Cosa fare:
1/ Rispondi a queste domande sull'articolo sul clima in Europa:
(a) In quale stagione ci sarà meno acqua?
(b) Di quale anno è l'agosto torrido citato come esempio?
(c) Quale mese viene definito devastante?
2/ Elenca tutte le previsioni climatiche contenute nelle prime tre frasi dell'articolo.
3/ Trascrivi dall'articolo il passo compreso tra "Avremo sempre più" e "modo di vivere.", estremi inclusi.

Articolo:

______

Avremo sempre più caldo. Ci sarà meno acqua d'estate, ma più alluvioni d'inverno. Gli incendi aumenteranno. Anno dopo anno, finché i nostri paesaggi saranno irriconoscibili. Quelle che stiamo vivendo non sono stagioni eccezionali: è soltanto l'anticipazione del nostro futuro prossimo. Quello di un'Europa destinata a subire una rivoluzione climatica dove saranno la regola un agosto torrido come nel 2003 e un novembre devastante come in questi giorni. Con un peggioramento costante che stravolgerà il nostro modo di vivere.

______

Sezione dati:
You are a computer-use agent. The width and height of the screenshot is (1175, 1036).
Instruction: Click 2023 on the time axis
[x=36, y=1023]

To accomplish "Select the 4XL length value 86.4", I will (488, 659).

______

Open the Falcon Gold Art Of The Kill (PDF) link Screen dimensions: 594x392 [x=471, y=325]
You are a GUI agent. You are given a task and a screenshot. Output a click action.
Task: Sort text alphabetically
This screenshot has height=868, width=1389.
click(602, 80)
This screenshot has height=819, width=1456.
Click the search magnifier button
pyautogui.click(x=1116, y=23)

______

Risultati attesi:
1/
(a) D'estate.
(b) Del 2003.
(c) Novembre.

2/
- Avremo sempre più caldo.
- Ci sarà meno acqua d'estate.
- Ci saranno più alluvioni d'inverno.
- Gli incendi aumenteranno.

3/
Avremo sempre più caldo. Ci sarà meno acqua d'estate, ma più alluvioni d'inverno. Gli incendi aumenteranno. Anno dopo anno, finché i nostri paesaggi saranno irriconoscibili. Quelle che stiamo vivendo non sono stagioni eccezionali: è soltanto l'anticipazione del nostro futuro prossimo. Quello di un'Europa destinata a subire una rivoluzione climatica dove saranno la regola un agosto torrido come nel 2003 e un novembre devastante come in questi giorni. Con un peggioramento costante che stravolgerà il nostro modo di vivere.